## About this task
Retype, exactly as they appear below, the lines between the line holding "Најавe и обавештења (249, 345)" and the line holding "Disneyland Resort (33, 2321)", both ends included.

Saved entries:
*** Begin section ***

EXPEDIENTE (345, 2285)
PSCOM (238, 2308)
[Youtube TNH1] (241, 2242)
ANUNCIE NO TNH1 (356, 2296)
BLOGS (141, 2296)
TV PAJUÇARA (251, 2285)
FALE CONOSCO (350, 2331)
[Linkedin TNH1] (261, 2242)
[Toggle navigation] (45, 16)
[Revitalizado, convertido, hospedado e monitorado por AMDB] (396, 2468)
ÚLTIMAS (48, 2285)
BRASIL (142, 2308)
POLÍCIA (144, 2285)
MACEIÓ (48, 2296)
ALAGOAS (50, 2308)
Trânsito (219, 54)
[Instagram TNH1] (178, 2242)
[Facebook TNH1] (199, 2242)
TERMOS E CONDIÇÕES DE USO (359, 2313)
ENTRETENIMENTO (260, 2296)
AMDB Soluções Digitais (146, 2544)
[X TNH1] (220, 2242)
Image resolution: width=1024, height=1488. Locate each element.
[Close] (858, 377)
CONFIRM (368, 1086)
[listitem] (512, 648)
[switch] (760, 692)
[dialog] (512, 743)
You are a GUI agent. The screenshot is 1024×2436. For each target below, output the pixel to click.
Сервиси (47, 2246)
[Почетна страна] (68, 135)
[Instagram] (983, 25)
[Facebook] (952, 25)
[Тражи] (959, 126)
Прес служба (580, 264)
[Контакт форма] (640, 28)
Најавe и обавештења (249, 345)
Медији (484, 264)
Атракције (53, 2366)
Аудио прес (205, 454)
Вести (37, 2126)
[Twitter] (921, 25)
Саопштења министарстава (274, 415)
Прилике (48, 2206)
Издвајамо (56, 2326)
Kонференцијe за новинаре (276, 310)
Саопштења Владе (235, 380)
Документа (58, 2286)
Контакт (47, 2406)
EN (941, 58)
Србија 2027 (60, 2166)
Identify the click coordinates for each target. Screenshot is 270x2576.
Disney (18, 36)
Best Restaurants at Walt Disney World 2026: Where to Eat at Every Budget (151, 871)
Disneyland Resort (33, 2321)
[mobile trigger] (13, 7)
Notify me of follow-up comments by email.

*** End section ***

## Your response
Најавe и обавештења (249, 345)
Медији (484, 264)
Атракције (53, 2366)
Аудио прес (205, 454)
Вести (37, 2126)
[Twitter] (921, 25)
Саопштења министарстава (274, 415)
Прилике (48, 2206)
Издвајамо (56, 2326)
Kонференцијe за новинаре (276, 310)
Саопштења Владе (235, 380)
Документа (58, 2286)
Контакт (47, 2406)
EN (941, 58)
Србија 2027 (60, 2166)
Identify the click coordinates for each target. Screenshot is 270x2576.
Disney (18, 36)
Best Restaurants at Walt Disney World 2026: Where to Eat at Every Budget (151, 871)
Disneyland Resort (33, 2321)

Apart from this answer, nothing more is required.